“Airlines Passengers” is the first dataset which we at MOSTLY AI have published to the Databricks Marketplace. It’s a demonstration of our product, DataLLM, which allows customers to build new tabular data from little (“enrich”) or nothing (“mock”). In contrast to legacy tools like the `faker` library, we use a fine-tuned LLM for the data generation process. This makes it easier to specify the requirements in plain language and, crucially, injects real-world knowledge into the data. That is why we call it “smart” mock data. 

To illustrate this, we set out to generate mock passenger lists for real flights. Our starting point is a dataset with flights from the year 2017, from the top 100 airlines at the time. Each flight is listed with a flight number, origin and destination details, aircraft type, seat capacity and service details.

Table 1: Flight data for our experiment (sample)

Getting from real flight data to synthetic passenger data

Our goal is to create passenger lists that look plausible in the context of the flight. For example, for a purely domestic flight within Malaysia, we expect the majority of the passengers to be Malaysian. Conversely, on a flight from Dubai to Chicago, we expect an international crowd with quite some Americans.

To achieve this we will follow a two step approach. First, we will enrich the flight data with the exact columns we need for step 2: a summary of the flight details, and the estimated number of passengers on the flight. Conveniently, LLMs are good at summarizing, too. We can use DataLLM itself to convert each row of the flights table into a one-line summary in plain English, and also to estimate the passenger count.

df['summary'] = datallm.enrich(df, prompt="""Summarise this flight to provide context for a passenger manifest and inflight menus.
For example: Flight LH234 from Frankfurt (DE) to New York (USA) operated by a B747 with 250 seats in economy and 48 seats in business class.
Service listed is "lunch in business class and economy class."
""", max_tokens=64)
df.summary

Fig. 1: Code to summarize flight data in a specific format

And here is how we can ask DataLLM to estimate passenger counts:

df['pax'] = datallm.enrich(df, prompt="""How many passengers were on this flight?
Consider the flight could be less than capacity (not full) or full
but never more passengers than seats""", dtype="integer")

Fig. 2: Code to extract an estimate for passenger count

Within seconds, DataLLM iterates through each row of the dataframe and adds the result to it.

Then, in step 2, we can create a mock passenger list for each flight. The end to end process is shown in Figure 3 below.

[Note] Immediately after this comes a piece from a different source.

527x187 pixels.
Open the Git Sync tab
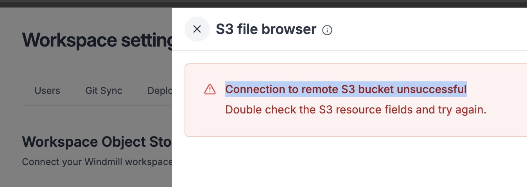pyautogui.click(x=104, y=91)
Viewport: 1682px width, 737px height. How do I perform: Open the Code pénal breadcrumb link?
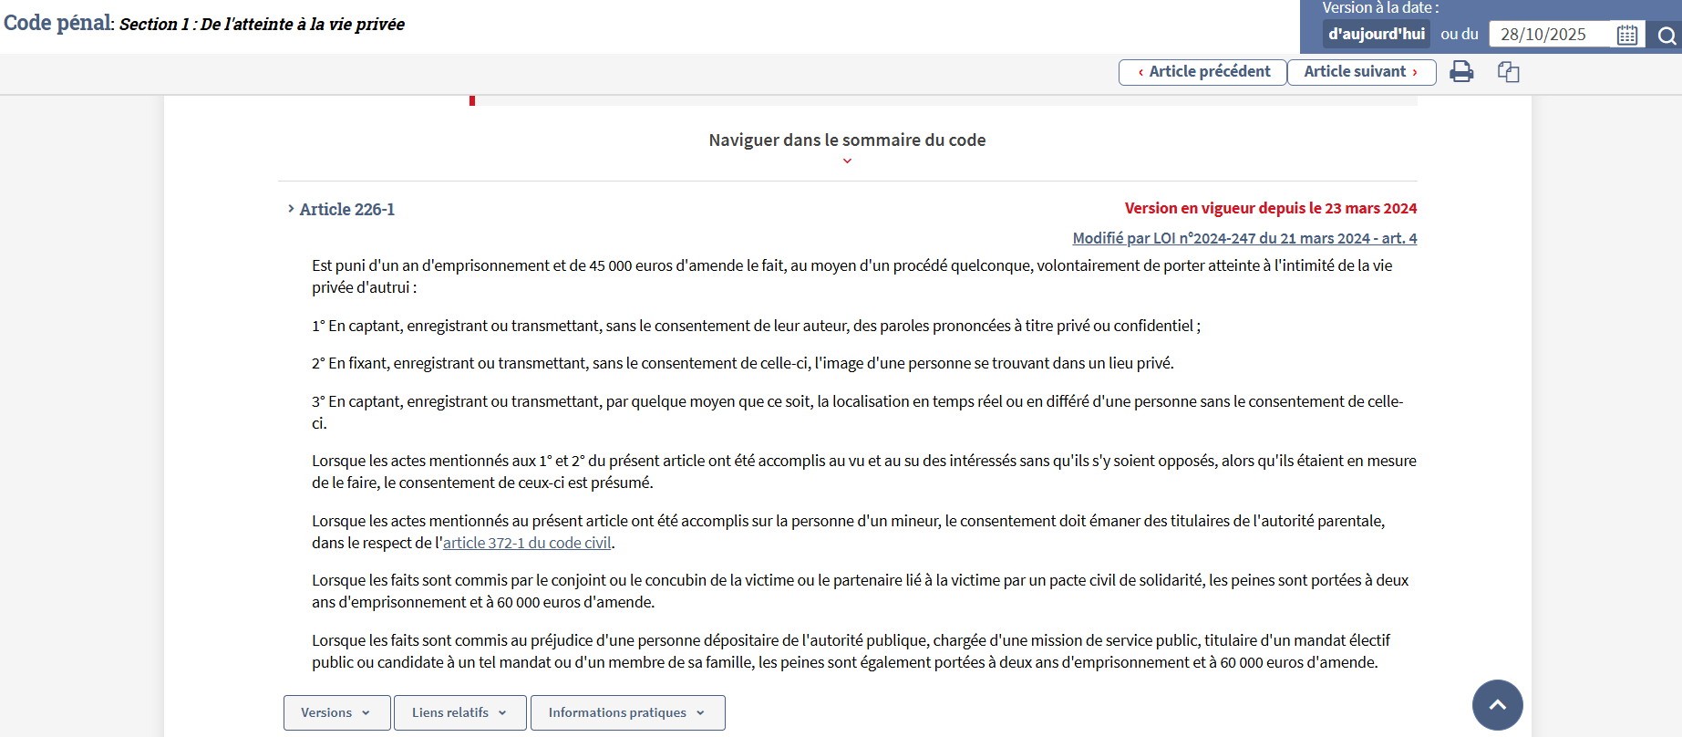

Fig. 3: End to end process

Providing context to DataLLM to mock the passengers

For each iteration of creating mock data, we provide a detailed prompt in text format which describes the desired dataset in two parts. The first part is generic (“We want a passenger list…”) and the second part is specific for each flight (“Flight LH419 from New York to Frankfurt…”). We also need to provide the number of passengers, which we asked DataLLM to estimate as part of the preparation of the flight data above.

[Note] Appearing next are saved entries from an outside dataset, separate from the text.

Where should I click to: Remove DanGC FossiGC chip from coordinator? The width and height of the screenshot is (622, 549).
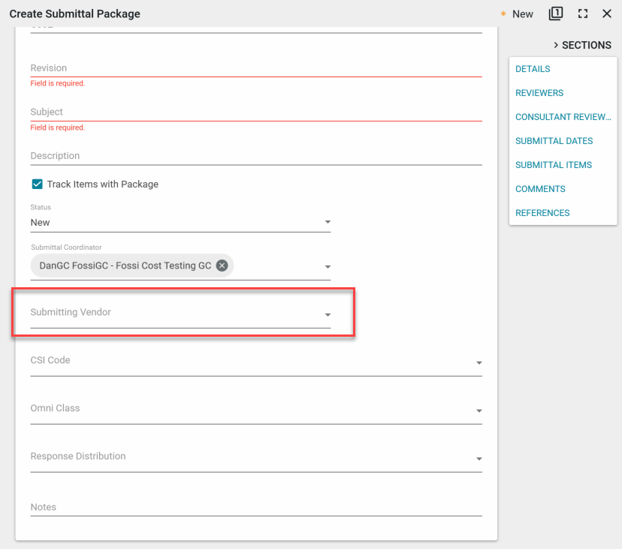(x=222, y=266)
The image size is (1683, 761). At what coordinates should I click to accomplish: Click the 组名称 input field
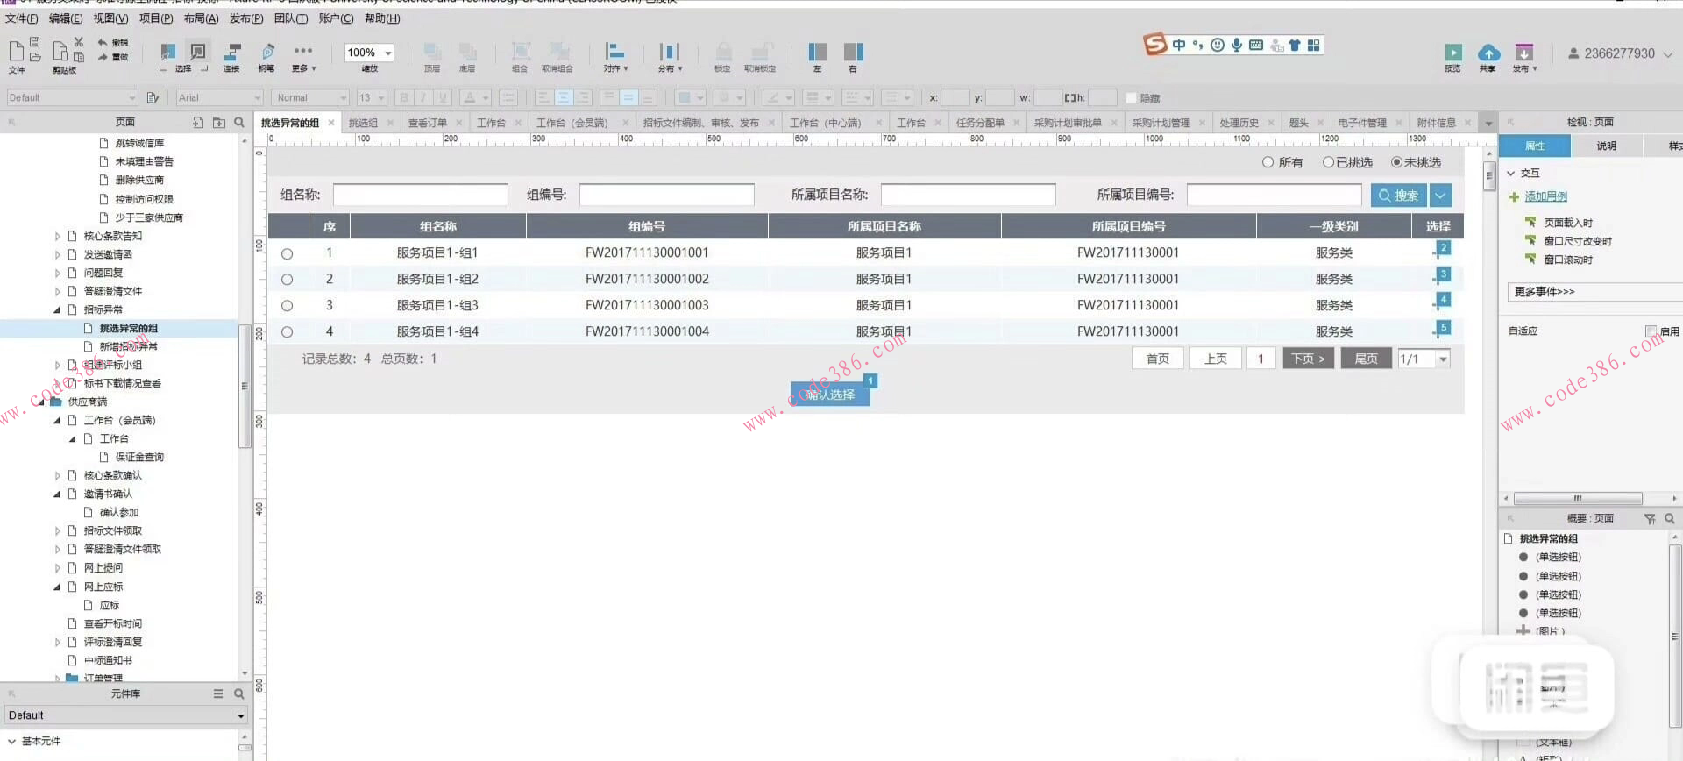click(x=420, y=195)

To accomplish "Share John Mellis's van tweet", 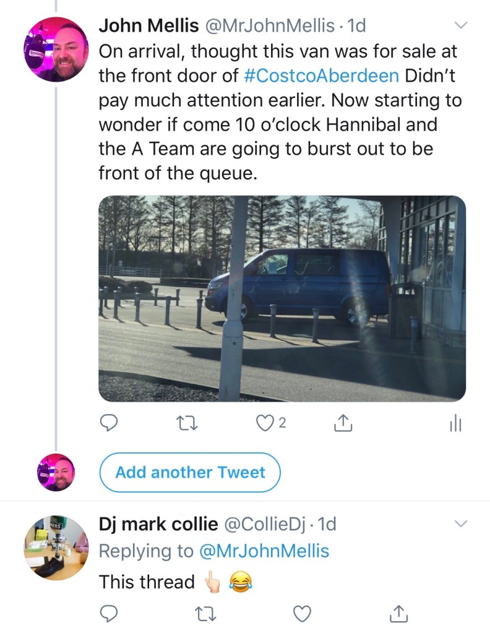I will coord(342,423).
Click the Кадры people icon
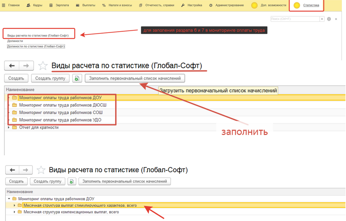 (29, 5)
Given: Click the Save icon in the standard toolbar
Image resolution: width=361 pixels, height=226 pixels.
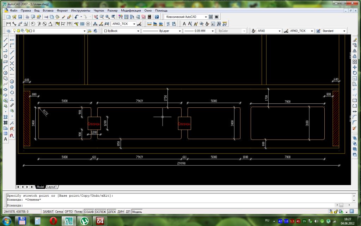Looking at the screenshot, I should [20, 17].

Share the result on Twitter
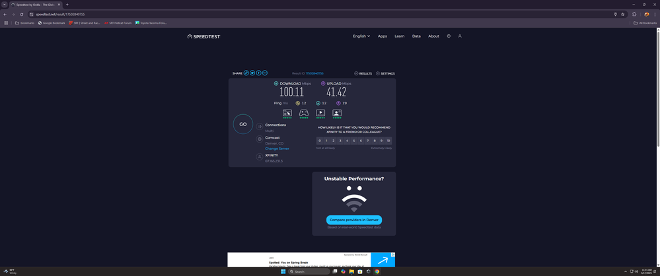point(252,73)
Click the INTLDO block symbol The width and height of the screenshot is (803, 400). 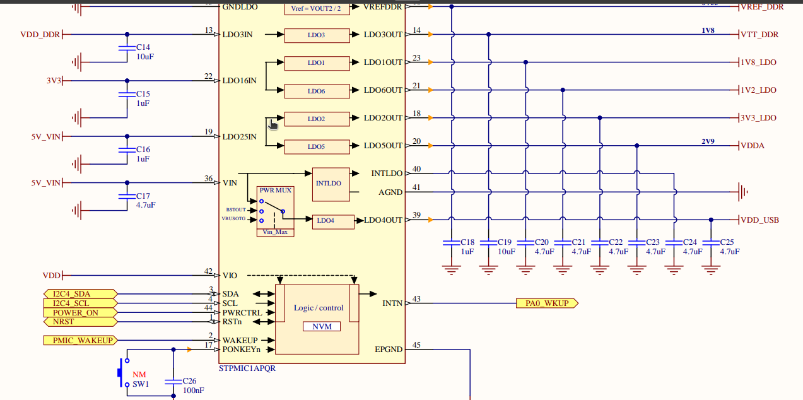pos(331,183)
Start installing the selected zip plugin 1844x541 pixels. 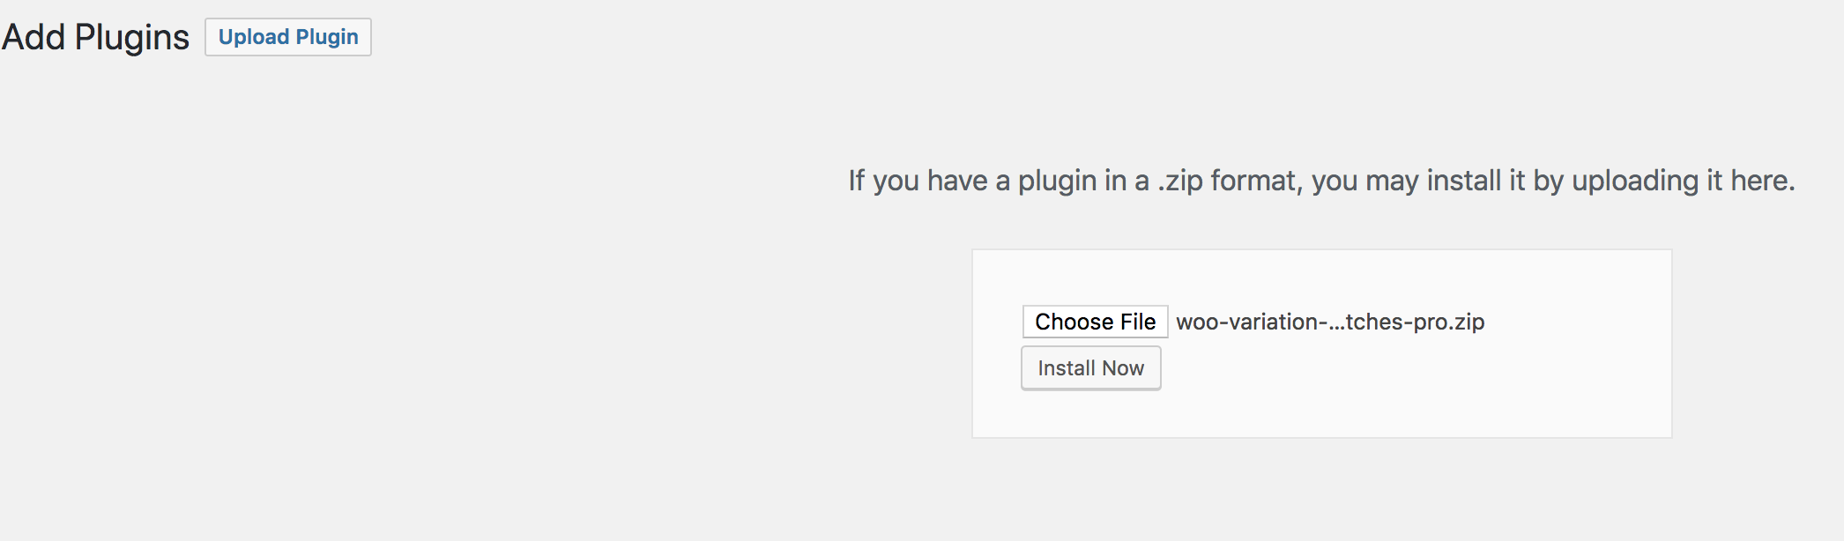(x=1090, y=368)
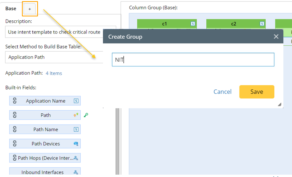Cancel the Create Group dialog
The image size is (292, 177).
tap(222, 92)
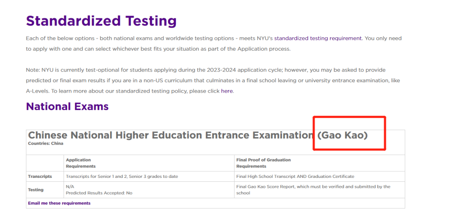Click 'Final Proof of Graduation Requirements' header
467x219 pixels.
click(263, 163)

Of course, we also provide detailed instructions for each single column to be created. In the case of our passengers, we want to see the following columns: name, age, nationality, special meal request (if any), and frequent flier code. These columns also showcase several of the prompt types that DataLLM supports, e.g. regular expressions.

for flight in df.itertuples():
   print(f"Working on {flight.summary}")


   paxlist = datallm.mock(n=flight.pax,
       data_description="An official passenger manifest for an airline flight. "+flight.summary,
       columns={
           "Pax name": {"dtype": "string"},
           "Age": {"dtype": "integer"},
           "Nationality": {"dtype": "string"},
           "Special Meal": {"categories": ["N/A", "Vegetarian", "Kosher", "Hindu", "Halal", "Gluten Free"]},
           "Frequent flier code": {"regex": "[A-Z]{4}"}
       })

Fig. 2: Code sample showing the parameters for the mock data generation

The results

Iterating through 50 sample flights and creating the passenger lists took 15 mins, i.e. about 0.1s per passenger. You can see how well crafted the results are: a variety of ages, names, and nationalities, but in line with the context of the specific flight.

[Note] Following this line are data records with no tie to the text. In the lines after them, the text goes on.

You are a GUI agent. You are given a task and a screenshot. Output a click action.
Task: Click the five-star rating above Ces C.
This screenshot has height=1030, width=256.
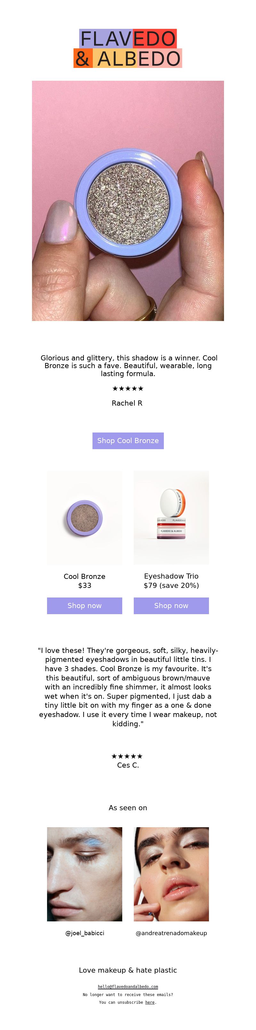[x=127, y=756]
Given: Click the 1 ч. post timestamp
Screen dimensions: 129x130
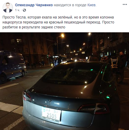Looking at the screenshot, I should (17, 10).
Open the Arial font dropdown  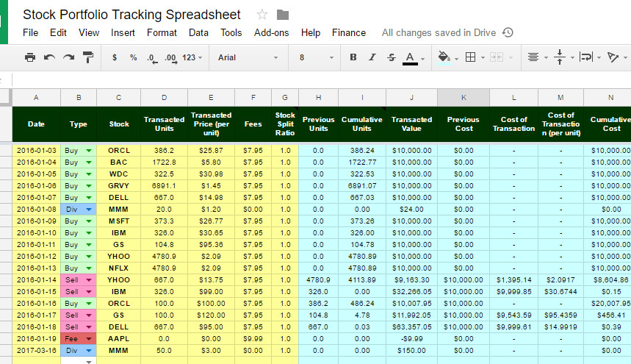pos(248,57)
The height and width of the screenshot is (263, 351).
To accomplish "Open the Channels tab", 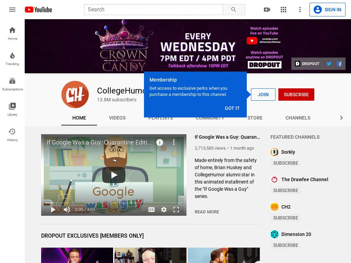I will click(x=298, y=118).
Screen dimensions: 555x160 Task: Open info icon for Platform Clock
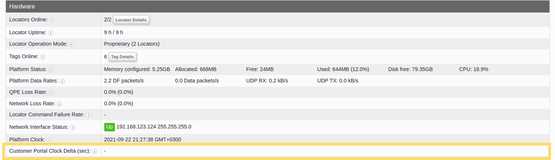(x=49, y=140)
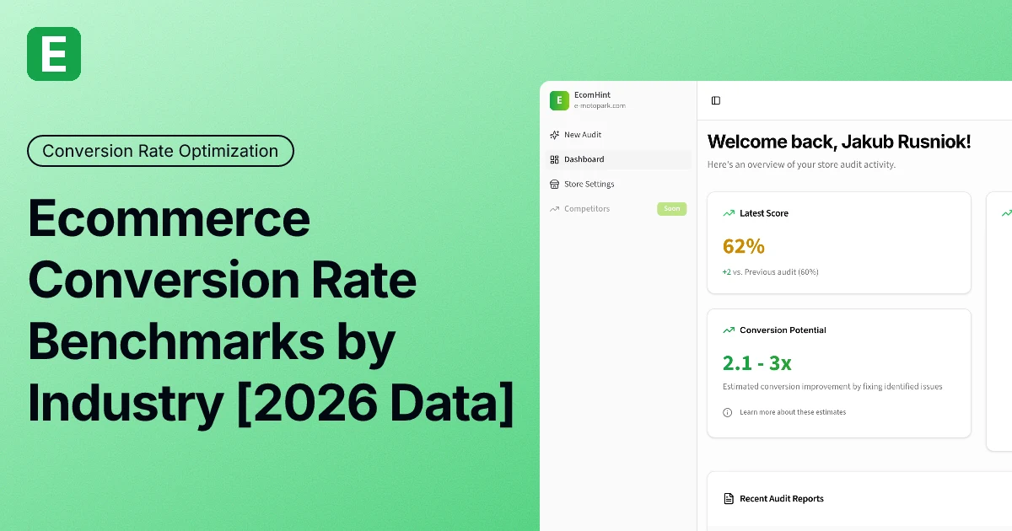Open the Competitors sidebar item
The width and height of the screenshot is (1012, 531).
click(x=587, y=209)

Table 2: Mock passenger list for a Malaysian domestic flight

As we expected, a flight to the USA (from Dubai) has a lot more Americans on it:

Table 3: Mock passenger list for an international flight from Dubai to the USA

We don’t pretend we can generate real or accurate passenger lists from scratch, but we believe that these ones are a lot more plausible and useful than anything you could create with other tools today.

Trying it out in Databricks

You can access the final lists published on the Databricks Marketplace here … But the best way to consume our data product is to consume the embedded Databricks Notebook, which at the beginning has a link to a demo video. It then walks through each of the steps mentioned above. You can check it out here:

With a free API token from data.mostly.ai, you can create your own passenger lists for your own sample of flights. Once you have mastered the technique, you can use similar approaches to generate test and demo data or enhance existing data with real world knowledge. 

We can’t wait to see what ideas and use cases you come up with!

Addendum

In order to use data from the Marketplace, your Databricks role needs to have the privilege `USE MARKETPLACE ASSETS`. You may have to speak to your Databricks Admin to obtain it.